:: Data to process ::
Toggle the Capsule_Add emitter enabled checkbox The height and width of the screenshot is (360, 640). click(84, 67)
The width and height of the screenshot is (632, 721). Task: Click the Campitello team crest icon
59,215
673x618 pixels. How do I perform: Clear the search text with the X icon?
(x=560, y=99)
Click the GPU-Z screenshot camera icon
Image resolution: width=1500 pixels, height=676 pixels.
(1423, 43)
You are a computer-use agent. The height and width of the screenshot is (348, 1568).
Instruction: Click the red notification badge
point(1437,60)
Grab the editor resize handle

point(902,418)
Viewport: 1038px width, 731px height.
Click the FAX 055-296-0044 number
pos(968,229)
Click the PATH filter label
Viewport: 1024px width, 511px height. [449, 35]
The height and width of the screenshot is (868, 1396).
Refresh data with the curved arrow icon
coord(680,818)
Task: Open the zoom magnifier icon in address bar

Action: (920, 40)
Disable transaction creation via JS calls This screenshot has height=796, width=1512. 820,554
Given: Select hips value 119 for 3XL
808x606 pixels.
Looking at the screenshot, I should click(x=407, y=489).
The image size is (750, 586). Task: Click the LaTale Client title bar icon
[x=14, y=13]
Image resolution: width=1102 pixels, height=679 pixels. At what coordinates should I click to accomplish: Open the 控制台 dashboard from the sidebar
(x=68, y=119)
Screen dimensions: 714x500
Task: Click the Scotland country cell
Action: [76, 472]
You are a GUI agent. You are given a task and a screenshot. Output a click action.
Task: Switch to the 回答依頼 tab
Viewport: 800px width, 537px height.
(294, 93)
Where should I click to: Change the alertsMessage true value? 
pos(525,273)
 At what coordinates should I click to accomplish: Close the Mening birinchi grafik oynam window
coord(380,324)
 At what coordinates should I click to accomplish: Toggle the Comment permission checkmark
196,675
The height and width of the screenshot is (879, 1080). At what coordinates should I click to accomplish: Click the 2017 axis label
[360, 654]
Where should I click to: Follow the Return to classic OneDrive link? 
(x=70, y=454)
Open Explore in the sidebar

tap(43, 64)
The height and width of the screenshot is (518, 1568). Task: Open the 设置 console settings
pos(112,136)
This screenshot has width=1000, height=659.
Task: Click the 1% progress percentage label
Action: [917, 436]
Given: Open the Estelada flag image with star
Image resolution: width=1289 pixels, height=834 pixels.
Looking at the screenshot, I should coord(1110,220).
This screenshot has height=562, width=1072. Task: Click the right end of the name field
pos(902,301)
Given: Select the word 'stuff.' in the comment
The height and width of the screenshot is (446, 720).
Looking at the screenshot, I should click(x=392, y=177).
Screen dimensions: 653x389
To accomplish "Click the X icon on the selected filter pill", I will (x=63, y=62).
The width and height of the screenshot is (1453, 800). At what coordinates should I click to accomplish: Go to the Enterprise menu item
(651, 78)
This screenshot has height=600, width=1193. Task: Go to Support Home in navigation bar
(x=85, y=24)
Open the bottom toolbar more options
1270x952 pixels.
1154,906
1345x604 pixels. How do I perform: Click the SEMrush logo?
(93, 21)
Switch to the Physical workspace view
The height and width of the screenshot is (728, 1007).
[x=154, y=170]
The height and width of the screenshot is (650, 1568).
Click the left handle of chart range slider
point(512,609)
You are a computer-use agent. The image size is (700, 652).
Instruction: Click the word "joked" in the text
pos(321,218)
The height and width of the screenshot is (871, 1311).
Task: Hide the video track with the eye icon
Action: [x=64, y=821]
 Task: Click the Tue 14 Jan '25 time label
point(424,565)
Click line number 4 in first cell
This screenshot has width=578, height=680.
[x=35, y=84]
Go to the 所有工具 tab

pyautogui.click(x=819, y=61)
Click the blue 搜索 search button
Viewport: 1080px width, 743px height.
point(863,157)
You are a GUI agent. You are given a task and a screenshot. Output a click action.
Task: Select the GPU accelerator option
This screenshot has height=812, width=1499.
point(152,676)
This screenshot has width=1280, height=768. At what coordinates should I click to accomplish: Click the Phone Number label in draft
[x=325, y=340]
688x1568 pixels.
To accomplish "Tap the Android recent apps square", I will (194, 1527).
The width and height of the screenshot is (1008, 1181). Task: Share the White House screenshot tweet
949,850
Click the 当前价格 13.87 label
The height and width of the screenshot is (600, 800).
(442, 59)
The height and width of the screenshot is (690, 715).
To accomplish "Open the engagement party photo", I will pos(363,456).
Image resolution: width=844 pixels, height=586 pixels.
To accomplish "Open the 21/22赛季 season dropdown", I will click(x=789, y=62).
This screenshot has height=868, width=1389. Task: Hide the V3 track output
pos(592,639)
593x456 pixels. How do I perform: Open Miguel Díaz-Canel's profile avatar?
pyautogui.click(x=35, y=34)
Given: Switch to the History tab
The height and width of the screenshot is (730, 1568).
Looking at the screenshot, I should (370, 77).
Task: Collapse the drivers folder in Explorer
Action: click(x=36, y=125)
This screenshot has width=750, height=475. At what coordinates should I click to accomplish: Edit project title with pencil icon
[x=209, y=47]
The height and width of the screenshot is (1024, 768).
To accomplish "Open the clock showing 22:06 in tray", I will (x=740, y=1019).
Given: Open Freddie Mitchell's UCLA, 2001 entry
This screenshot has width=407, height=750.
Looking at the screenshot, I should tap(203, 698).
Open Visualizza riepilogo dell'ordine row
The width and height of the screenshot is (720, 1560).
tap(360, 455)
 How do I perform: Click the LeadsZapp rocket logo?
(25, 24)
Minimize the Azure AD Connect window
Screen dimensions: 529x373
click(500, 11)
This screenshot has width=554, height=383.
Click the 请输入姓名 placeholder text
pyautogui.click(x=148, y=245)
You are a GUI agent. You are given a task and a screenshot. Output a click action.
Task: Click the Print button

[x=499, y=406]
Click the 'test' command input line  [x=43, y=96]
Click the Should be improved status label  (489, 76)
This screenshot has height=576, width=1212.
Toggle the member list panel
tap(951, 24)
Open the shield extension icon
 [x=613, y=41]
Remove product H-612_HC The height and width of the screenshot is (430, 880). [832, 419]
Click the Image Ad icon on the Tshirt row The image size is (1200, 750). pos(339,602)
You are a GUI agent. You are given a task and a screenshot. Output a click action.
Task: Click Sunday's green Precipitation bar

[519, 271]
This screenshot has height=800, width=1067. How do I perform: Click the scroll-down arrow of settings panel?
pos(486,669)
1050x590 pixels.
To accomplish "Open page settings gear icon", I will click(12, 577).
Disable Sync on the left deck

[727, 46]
:::
**What you have to do**
Please copy out every one of the records above word for word, without changing any line.

**Result of the exercise**
Toggle the Capsule_Add emitter enabled checkbox The height and width of the screenshot is (360, 640). click(84, 67)
The width and height of the screenshot is (632, 721). Task: Click the Campitello team crest icon
59,215
673x618 pixels. How do I perform: Clear the search text with the X icon?
(x=560, y=99)
Click the GPU-Z screenshot camera icon
Image resolution: width=1500 pixels, height=676 pixels.
(1423, 43)
You are a computer-use agent. The height and width of the screenshot is (348, 1568).
Instruction: Click the red notification badge
point(1437,60)
Grab the editor resize handle

point(902,418)
Viewport: 1038px width, 731px height.
Click the FAX 055-296-0044 number
pos(968,229)
Click the PATH filter label
Viewport: 1024px width, 511px height. [449, 35]
The height and width of the screenshot is (868, 1396).
Refresh data with the curved arrow icon
coord(680,818)
Task: Open the zoom magnifier icon in address bar

Action: (920, 40)
Disable transaction creation via JS calls This screenshot has height=796, width=1512. 820,554
Given: Select hips value 119 for 3XL
808x606 pixels.
Looking at the screenshot, I should click(x=407, y=489).
The image size is (750, 586). Task: Click the LaTale Client title bar icon
[x=14, y=13]
Image resolution: width=1102 pixels, height=679 pixels. At what coordinates should I click to accomplish: Open the 控制台 dashboard from the sidebar
(x=68, y=119)
Screen dimensions: 714x500
Task: Click the Scotland country cell
Action: [76, 472]
You are a GUI agent. You are given a task and a screenshot. Output a click action.
Task: Switch to the 回答依頼 tab
Viewport: 800px width, 537px height.
(294, 93)
Where should I click to: Change the alertsMessage true value? 
pos(525,273)
 At what coordinates should I click to accomplish: Close the Mening birinchi grafik oynam window
coord(380,324)
 At what coordinates should I click to accomplish: Toggle the Comment permission checkmark
196,675
The height and width of the screenshot is (879, 1080). At what coordinates should I click to accomplish: Click the 2017 axis label
[360, 654]
Where should I click to: Follow the Return to classic OneDrive link? 
(x=70, y=454)
Open Explore in the sidebar

tap(43, 64)
The height and width of the screenshot is (518, 1568). Task: Open the 设置 console settings
pos(112,136)
This screenshot has width=1000, height=659.
Task: Click the 1% progress percentage label
Action: [917, 436]
Given: Open the Estelada flag image with star
Image resolution: width=1289 pixels, height=834 pixels.
Looking at the screenshot, I should coord(1110,220).
This screenshot has height=562, width=1072. Task: Click the right end of the name field
pos(902,301)
Given: Select the word 'stuff.' in the comment
The height and width of the screenshot is (446, 720).
Looking at the screenshot, I should click(x=392, y=177).
Screen dimensions: 653x389
To accomplish "Click the X icon on the selected filter pill", I will (x=63, y=62).
The width and height of the screenshot is (1453, 800). At what coordinates should I click to accomplish: Go to the Enterprise menu item
(651, 78)
This screenshot has height=600, width=1193. Task: Go to Support Home in navigation bar
(x=85, y=24)
Open the bottom toolbar more options
1270x952 pixels.
1154,906
1345x604 pixels. How do I perform: Click the SEMrush logo?
(93, 21)
Switch to the Physical workspace view
The height and width of the screenshot is (728, 1007).
[x=154, y=170]
The height and width of the screenshot is (650, 1568).
Click the left handle of chart range slider
point(512,609)
You are a computer-use agent. The image size is (700, 652).
Instruction: Click the word "joked" in the text
pos(321,218)
The height and width of the screenshot is (871, 1311).
Task: Hide the video track with the eye icon
Action: [x=64, y=821]
 Task: Click the Tue 14 Jan '25 time label
point(424,565)
Click line number 4 in first cell
This screenshot has width=578, height=680.
[x=35, y=84]
Go to the 所有工具 tab

pyautogui.click(x=819, y=61)
Click the blue 搜索 search button
Viewport: 1080px width, 743px height.
point(863,157)
You are a GUI agent. You are given a task and a screenshot. Output a click action.
Task: Select the GPU accelerator option
This screenshot has height=812, width=1499.
point(152,676)
This screenshot has width=1280, height=768. At what coordinates should I click to accomplish: Click the Phone Number label in draft
[x=325, y=340]
688x1568 pixels.
To accomplish "Tap the Android recent apps square", I will (194, 1527).
The width and height of the screenshot is (1008, 1181). Task: Share the White House screenshot tweet
949,850
Click the 当前价格 13.87 label
The height and width of the screenshot is (600, 800).
(442, 59)
The height and width of the screenshot is (690, 715).
To accomplish "Open the engagement party photo", I will pos(363,456).
Image resolution: width=844 pixels, height=586 pixels.
To accomplish "Open the 21/22赛季 season dropdown", I will click(x=789, y=62).
This screenshot has height=868, width=1389. Task: Hide the V3 track output
pos(592,639)
593x456 pixels. How do I perform: Open Miguel Díaz-Canel's profile avatar?
pyautogui.click(x=35, y=34)
Given: Switch to the History tab
The height and width of the screenshot is (730, 1568).
Looking at the screenshot, I should (370, 77).
Task: Collapse the drivers folder in Explorer
Action: click(x=36, y=125)
This screenshot has width=750, height=475. At what coordinates should I click to accomplish: Edit project title with pencil icon
[x=209, y=47]
The height and width of the screenshot is (1024, 768).
To accomplish "Open the clock showing 22:06 in tray", I will (x=740, y=1019).
Given: Open Freddie Mitchell's UCLA, 2001 entry
This screenshot has width=407, height=750.
Looking at the screenshot, I should tap(203, 698).
Open Visualizza riepilogo dell'ordine row
The width and height of the screenshot is (720, 1560).
tap(360, 455)
 How do I perform: Click the LeadsZapp rocket logo?
(25, 24)
Minimize the Azure AD Connect window
Screen dimensions: 529x373
click(500, 11)
This screenshot has width=554, height=383.
Click the 请输入姓名 placeholder text
pyautogui.click(x=148, y=245)
You are a GUI agent. You are given a task and a screenshot. Output a click action.
Task: Click the Print button

[x=499, y=406]
Click the 'test' command input line  [x=43, y=96]
Click the Should be improved status label  (489, 76)
This screenshot has height=576, width=1212.
Toggle the member list panel
tap(951, 24)
Open the shield extension icon
 [x=613, y=41]
Remove product H-612_HC The height and width of the screenshot is (430, 880). [832, 419]
Click the Image Ad icon on the Tshirt row The image size is (1200, 750). pos(339,602)
You are a GUI agent. You are given a task and a screenshot. Output a click action.
Task: Click Sunday's green Precipitation bar

[519, 271]
This screenshot has height=800, width=1067. How do I perform: Click the scroll-down arrow of settings panel?
pos(486,669)
1050x590 pixels.
To accomplish "Open page settings gear icon", I will click(12, 577).
Disable Sync on the left deck

[727, 46]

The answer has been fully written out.